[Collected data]

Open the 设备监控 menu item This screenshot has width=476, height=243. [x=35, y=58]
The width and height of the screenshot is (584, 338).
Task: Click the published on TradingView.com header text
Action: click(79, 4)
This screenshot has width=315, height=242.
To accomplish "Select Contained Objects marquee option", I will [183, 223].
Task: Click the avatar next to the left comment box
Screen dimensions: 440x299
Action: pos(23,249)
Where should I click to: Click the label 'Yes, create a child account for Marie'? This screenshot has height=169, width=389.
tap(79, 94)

...

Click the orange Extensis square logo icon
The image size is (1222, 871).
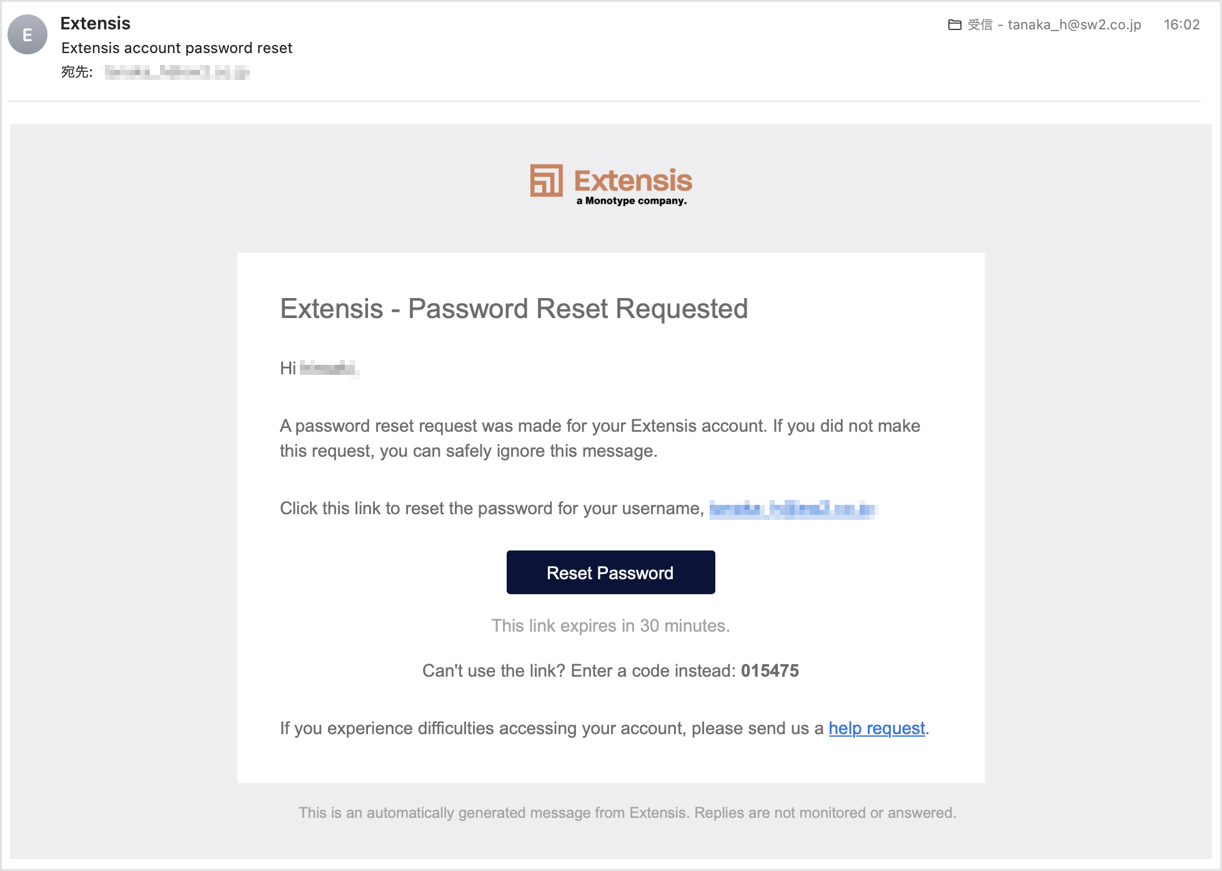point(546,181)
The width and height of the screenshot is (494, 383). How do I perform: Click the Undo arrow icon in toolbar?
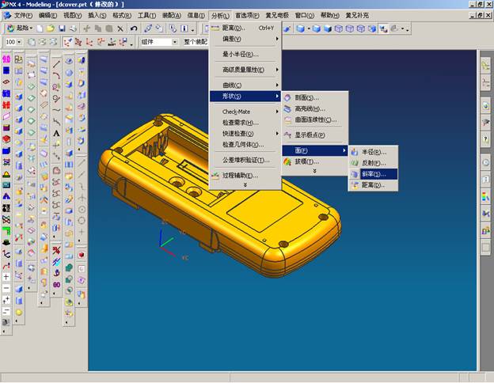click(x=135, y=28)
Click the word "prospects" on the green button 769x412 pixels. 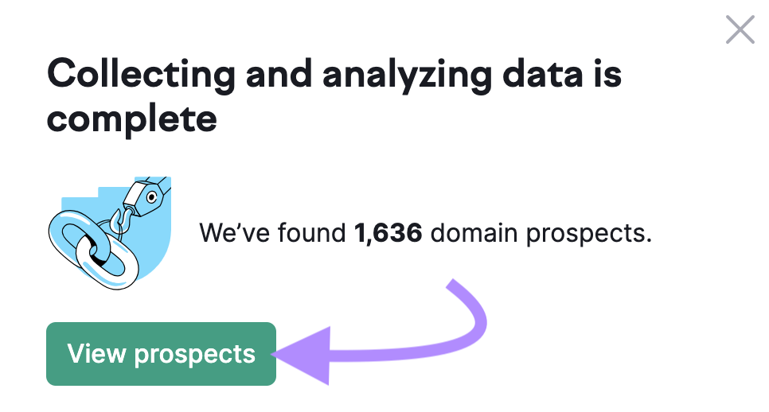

Exercise aim: The lines to reproduce run from the one above containing "The image size is (1222, 871)." through the one containing "Click the word". Copy them exactly and leave out all pictures.

Completed task:
The image size is (1222, 871).
point(546,181)
The width and height of the screenshot is (494, 383). How do I perform: Click the Undo arrow icon in toolbar?
click(x=135, y=28)
Click the word "prospects" on the green button 769x412 pixels. 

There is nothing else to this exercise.